━━━━━ EXCERPTED RECORDS ━━━━━
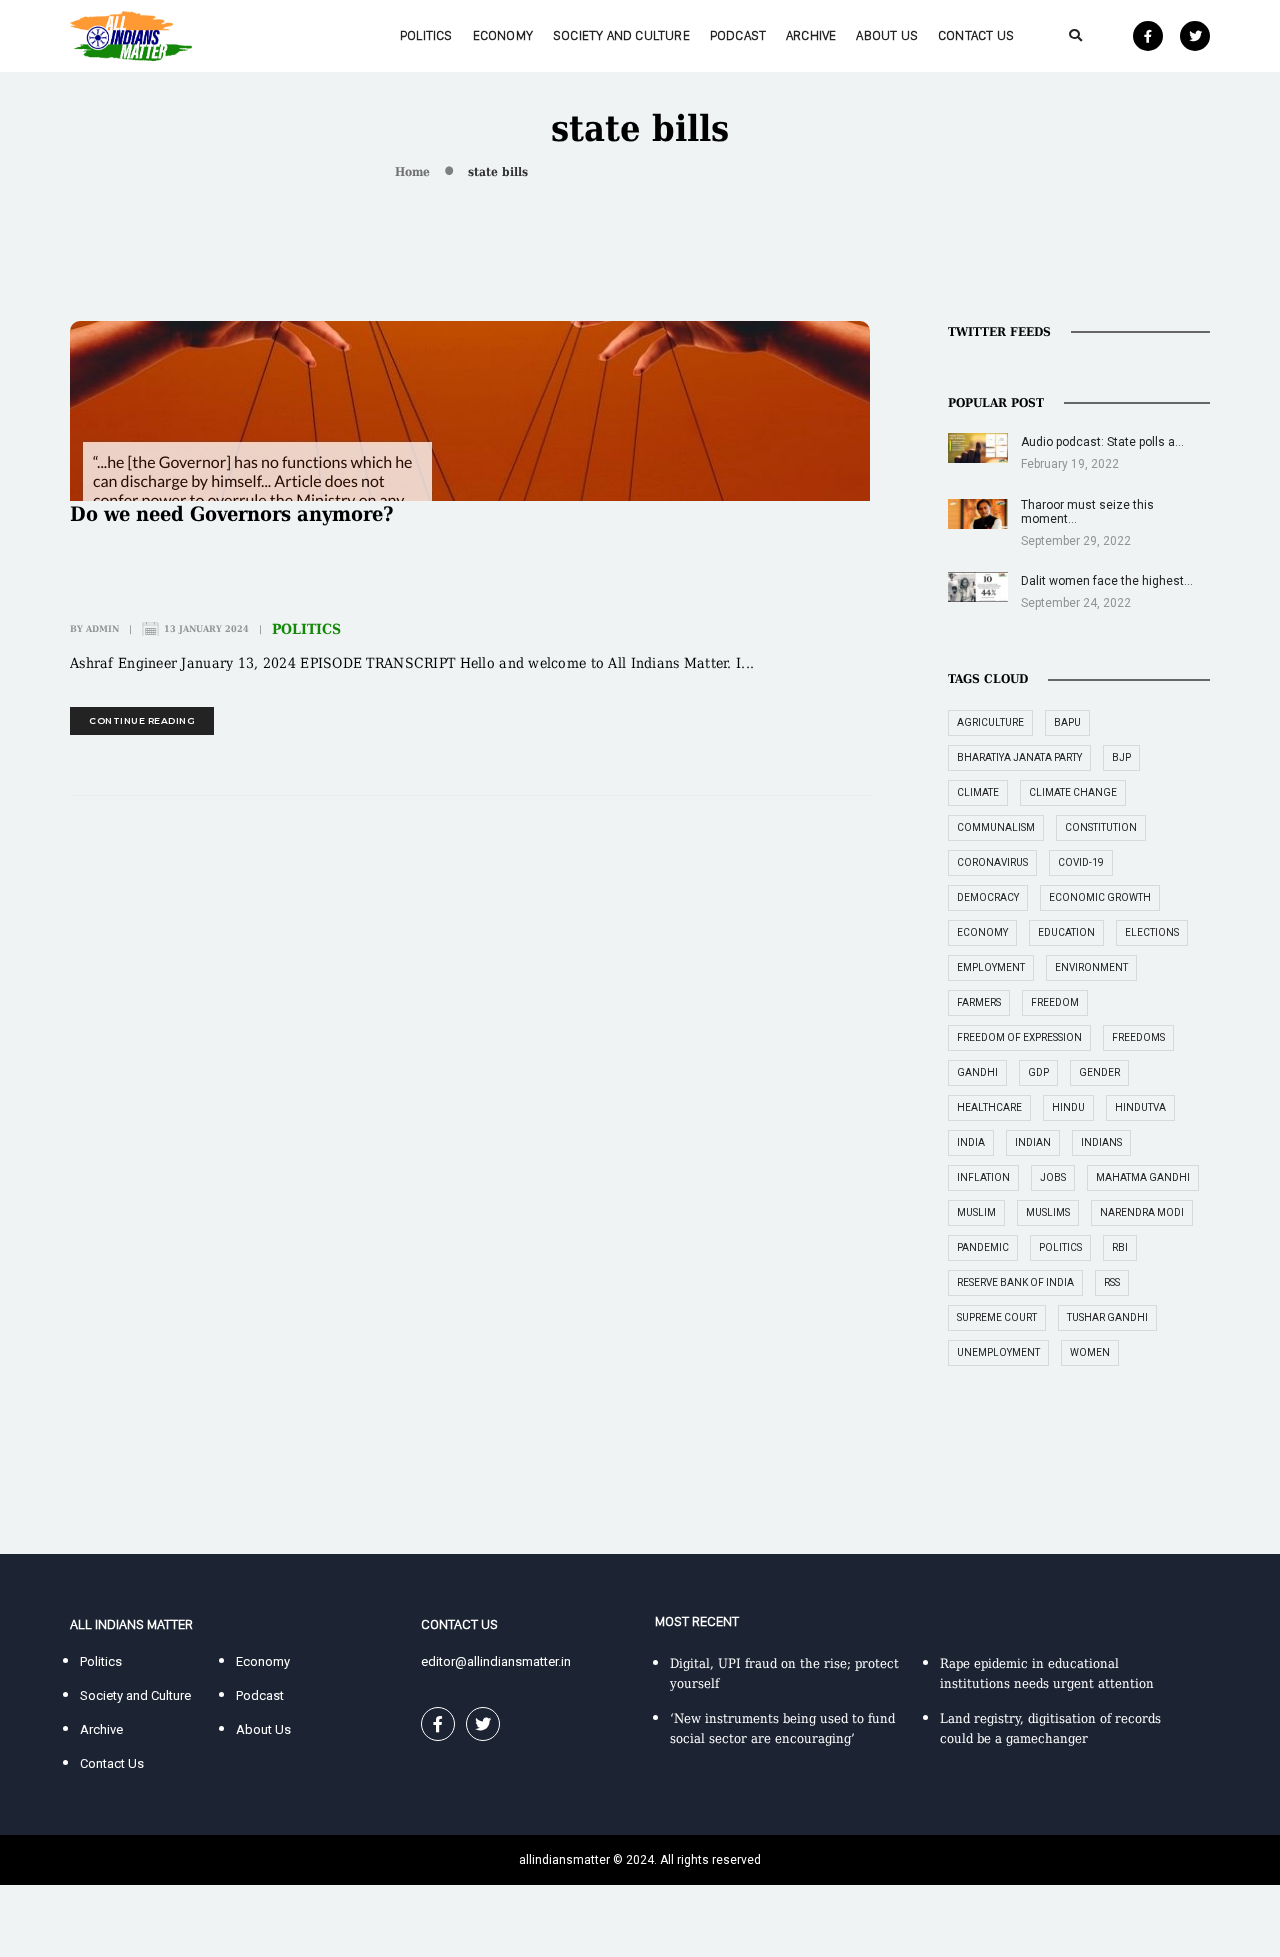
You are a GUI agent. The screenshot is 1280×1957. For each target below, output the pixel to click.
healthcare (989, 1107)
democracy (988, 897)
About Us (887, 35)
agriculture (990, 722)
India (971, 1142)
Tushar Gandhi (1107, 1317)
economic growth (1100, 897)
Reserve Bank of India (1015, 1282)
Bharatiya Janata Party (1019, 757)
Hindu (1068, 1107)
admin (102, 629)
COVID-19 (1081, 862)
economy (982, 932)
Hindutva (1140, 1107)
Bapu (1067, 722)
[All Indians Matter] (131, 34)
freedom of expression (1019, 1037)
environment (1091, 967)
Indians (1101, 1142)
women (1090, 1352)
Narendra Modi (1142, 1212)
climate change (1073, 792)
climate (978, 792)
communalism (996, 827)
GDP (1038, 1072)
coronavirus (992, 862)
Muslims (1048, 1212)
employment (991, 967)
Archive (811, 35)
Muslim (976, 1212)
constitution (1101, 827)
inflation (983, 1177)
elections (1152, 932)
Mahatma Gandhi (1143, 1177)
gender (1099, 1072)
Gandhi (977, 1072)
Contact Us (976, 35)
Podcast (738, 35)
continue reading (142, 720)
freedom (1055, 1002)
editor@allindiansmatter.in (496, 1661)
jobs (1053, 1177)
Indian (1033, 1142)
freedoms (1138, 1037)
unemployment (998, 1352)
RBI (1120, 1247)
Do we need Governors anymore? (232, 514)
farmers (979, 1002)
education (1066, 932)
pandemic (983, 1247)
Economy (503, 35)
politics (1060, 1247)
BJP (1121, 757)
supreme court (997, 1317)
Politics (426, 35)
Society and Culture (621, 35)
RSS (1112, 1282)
━━━━━
> EXERCISE BRIEF
Restate word for word the lines in the material above from the one with "healthcare (989, 1107)" to the one with "[All Indians Matter] (131, 34)"; both of those lines count, and nothing else does.

> EXPECTED OUTPUT
healthcare (989, 1107)
democracy (988, 897)
About Us (887, 35)
agriculture (990, 722)
India (971, 1142)
Tushar Gandhi (1107, 1317)
economic growth (1100, 897)
Reserve Bank of India (1015, 1282)
Bharatiya Janata Party (1019, 757)
Hindu (1068, 1107)
admin (102, 629)
COVID-19 (1081, 862)
economy (982, 932)
Hindutva (1140, 1107)
Bapu (1067, 722)
[All Indians Matter] (131, 34)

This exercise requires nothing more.